Desktops and laptops should be no different. Now, I’m not saying “the cloud” is the primary solution here. ANY centralized repository will suffice as an “off-device” storage point.
Because of the following potential faults:
- Migrating data and settings is costly. It takes time to design, build, test and maintain for an organization. The more variations in the environment, the more work is often required on the back end. Even when a process/system has been in place for a long time, that doesn’t justify it’s existence (i.e. “because that’s the way we’ve always done it” = space shuttle O-ring maintenance processes too)
- Having data stored locally is a liability. Period. Ask any attorney.
- Having data stored locally is a security risk. Ask your InfoSec person (drink additional coffee first)
- Having data stored locally adds need for disk encryption, RMS and DLP controls (more time and cost).
- Having data stored locally incurs additional storage capacity and performance requirements on each device (depending upon the nature of data formats)
If a device is lost, destroyed, or stolen, you will need to address…
- the potential lost of a vital copy/version of each document on the device.
- the potential leak of private/sensitive information on the device.
- the additional downtime incurred from replacing the user’s device as compared with providing them a “vanilla” device which immediately restores their access to all documents they need to do their job.
Is it always possible to implement this client-centric data model? No. There are a variety of reasons, one classic example is local processing requirements, such as CAD, media authoring, music production, etc. (high-bandwidth or high CPU demand, particularly when extensive graphic performance are a concern).

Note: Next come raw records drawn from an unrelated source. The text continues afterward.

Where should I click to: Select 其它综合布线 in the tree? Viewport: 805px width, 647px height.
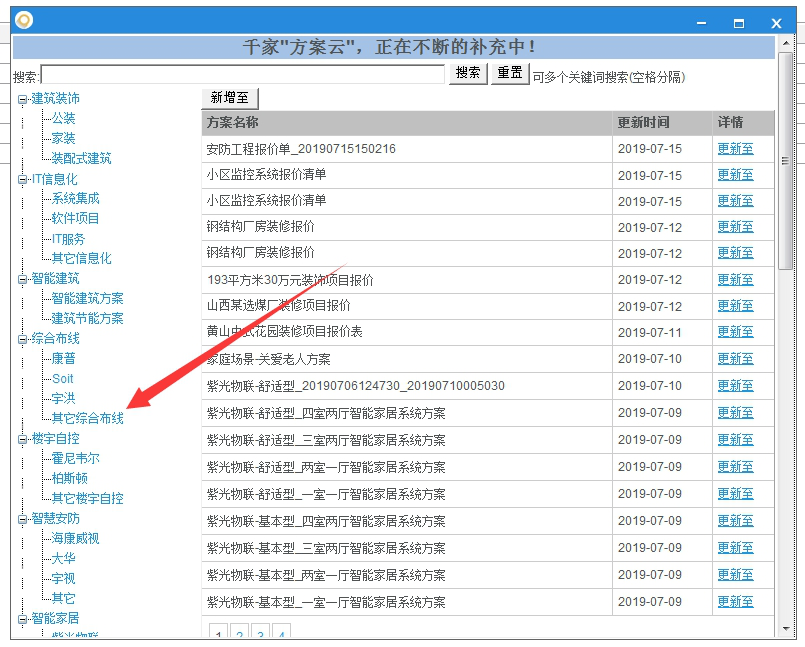pyautogui.click(x=87, y=419)
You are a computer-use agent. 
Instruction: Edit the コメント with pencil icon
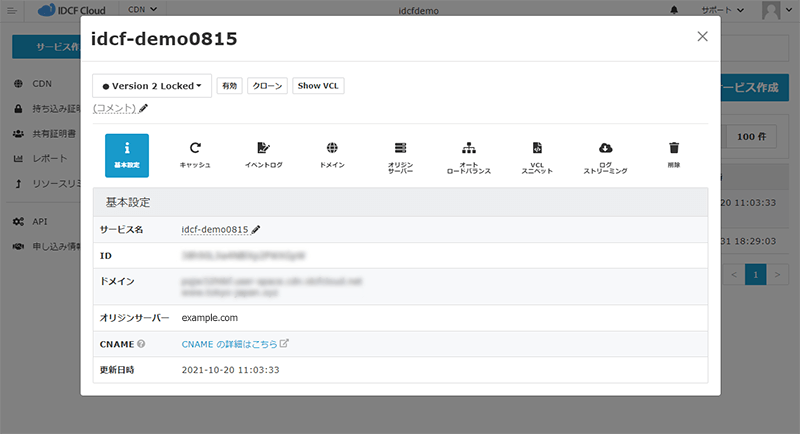pyautogui.click(x=143, y=108)
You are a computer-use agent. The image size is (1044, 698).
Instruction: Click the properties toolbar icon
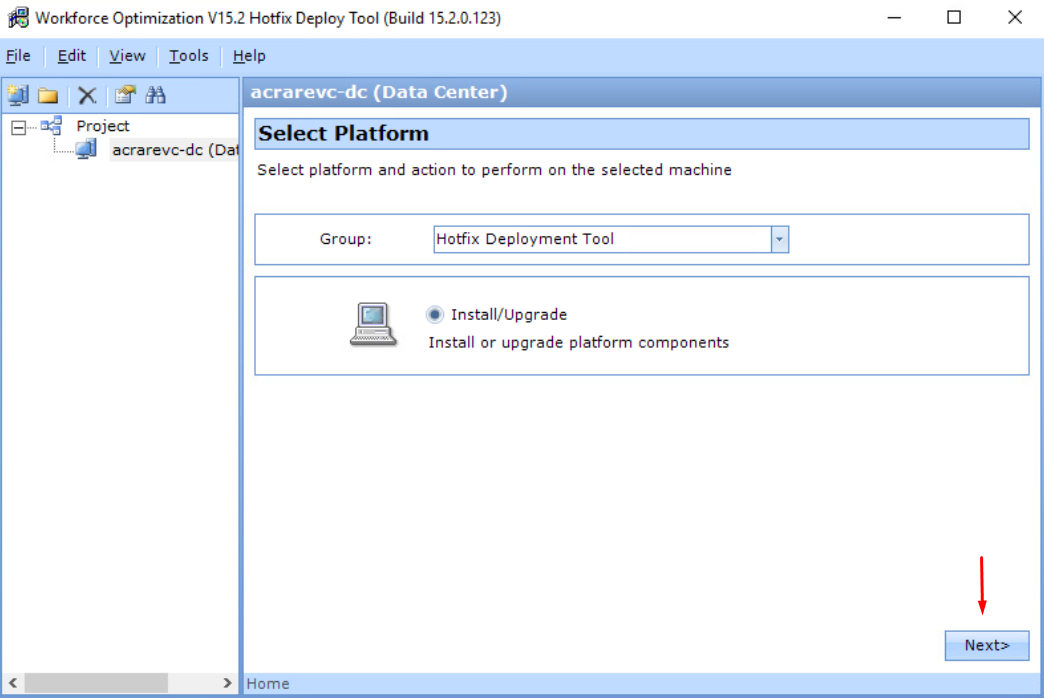pyautogui.click(x=124, y=95)
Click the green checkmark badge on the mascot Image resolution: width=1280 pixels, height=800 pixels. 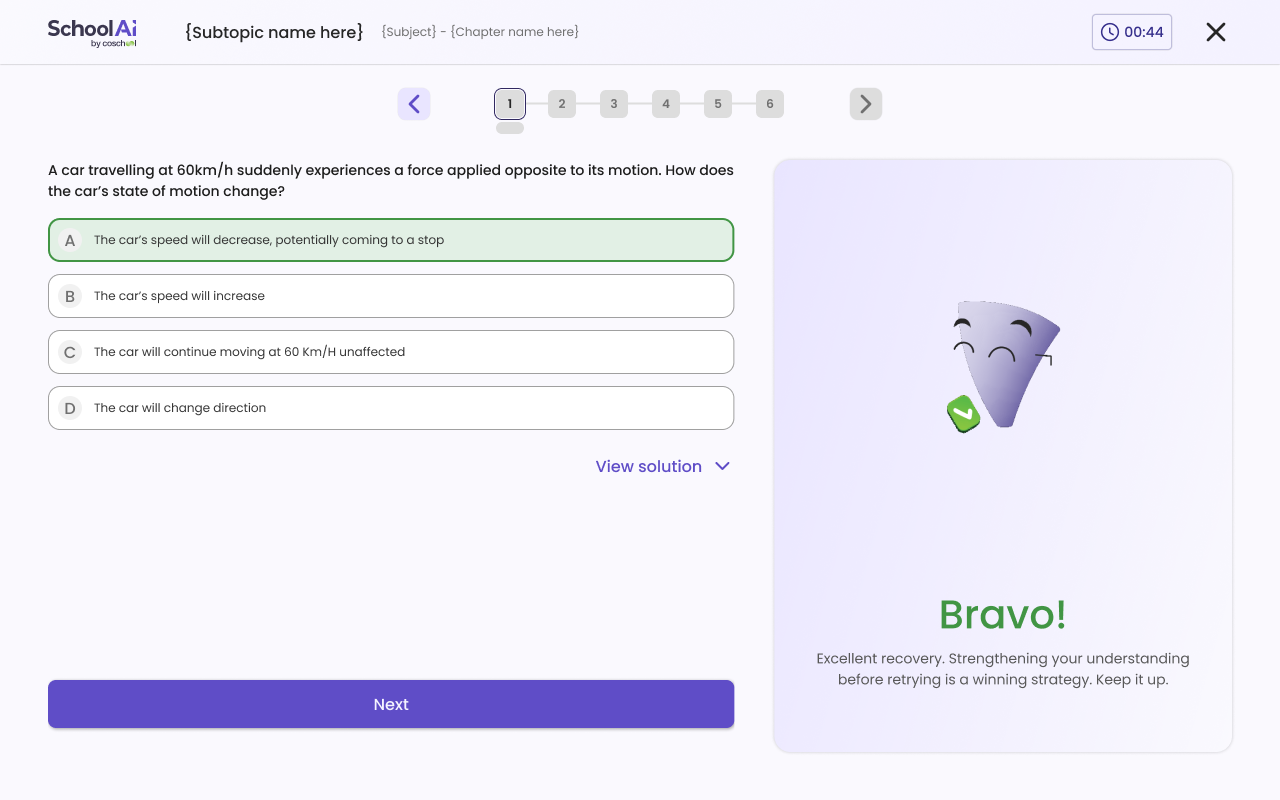[x=963, y=413]
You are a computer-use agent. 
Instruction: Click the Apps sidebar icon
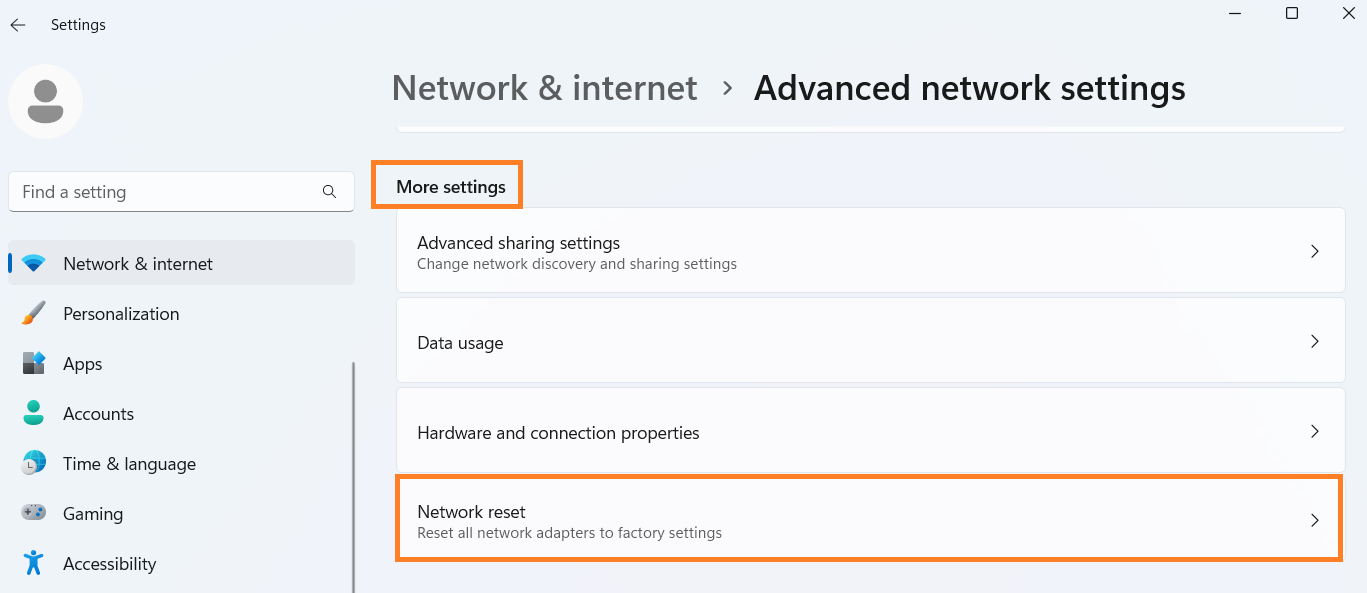[34, 364]
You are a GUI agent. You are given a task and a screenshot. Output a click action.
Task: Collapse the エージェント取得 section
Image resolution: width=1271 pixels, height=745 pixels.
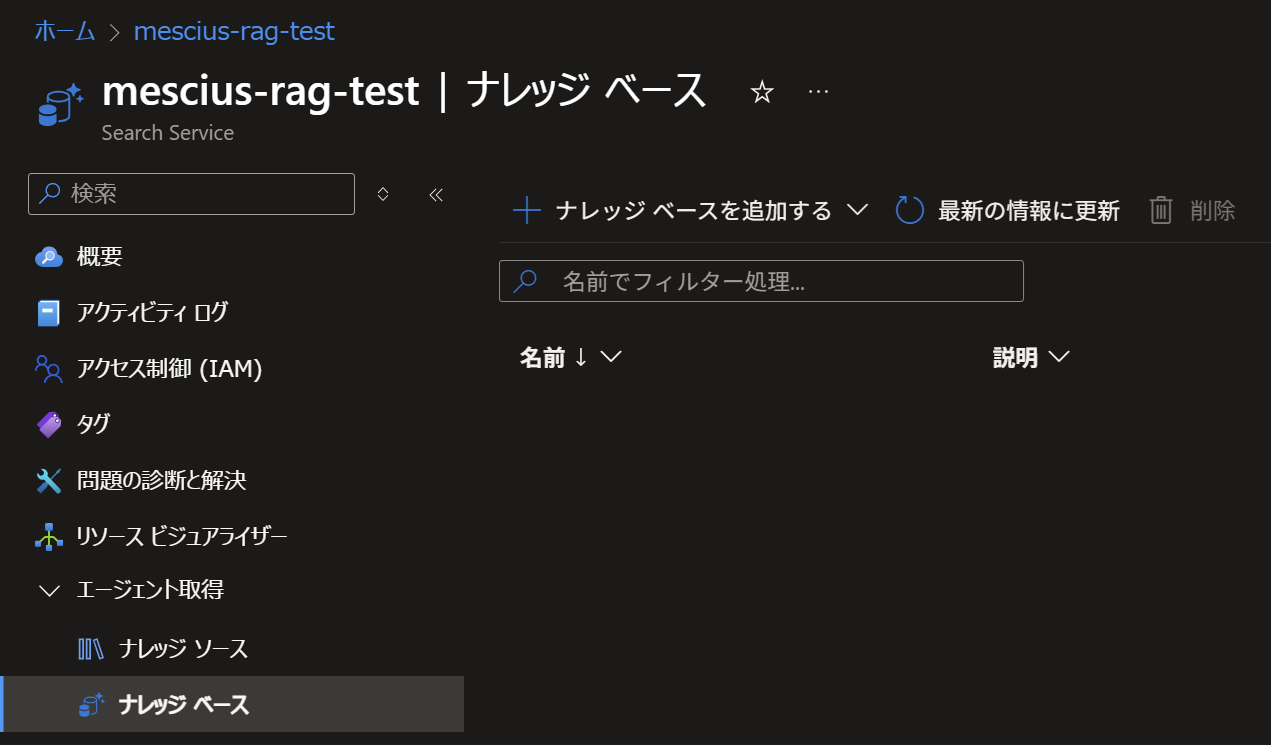coord(49,591)
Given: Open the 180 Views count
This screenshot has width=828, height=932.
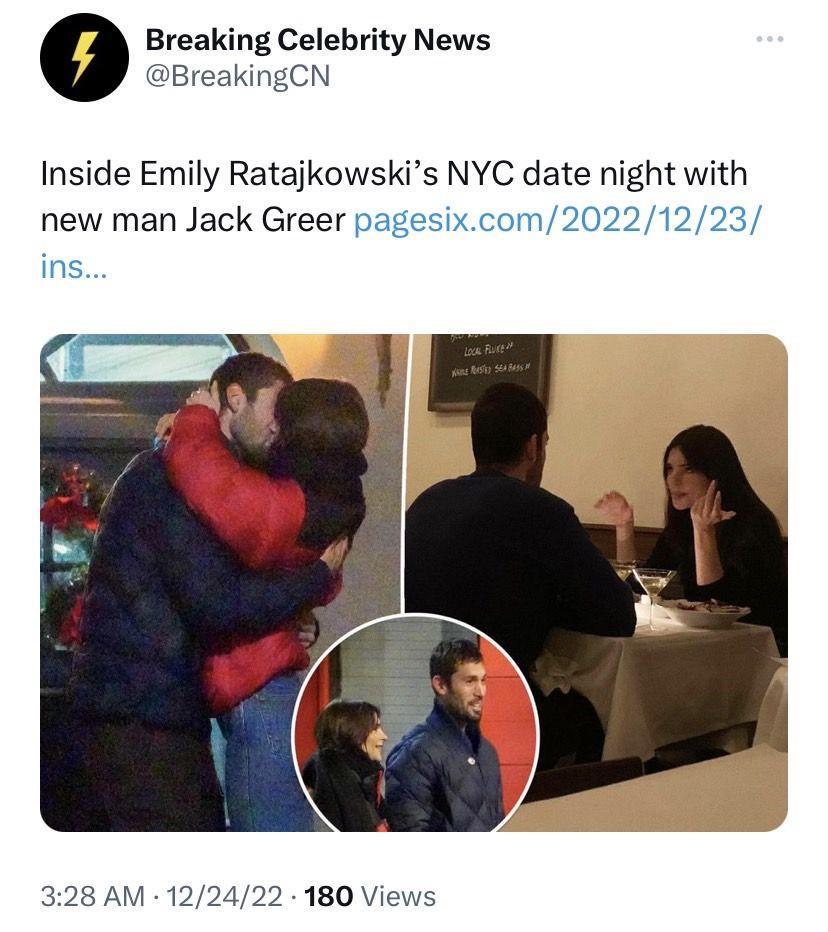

However, over the last ten (10) years of consulting and FTE work where I’ve been involved with deployment processes, I’ve only seen a few that really needed it (mentioned above). The majority don’t really need to support local storage of business data.
The reason I bring this up is that I often see a lot of hand-wringing, project investment, and focused effort on applying a “solution” to the wrong problem. This is just one example. I have plenty of others to share if you’d like me to.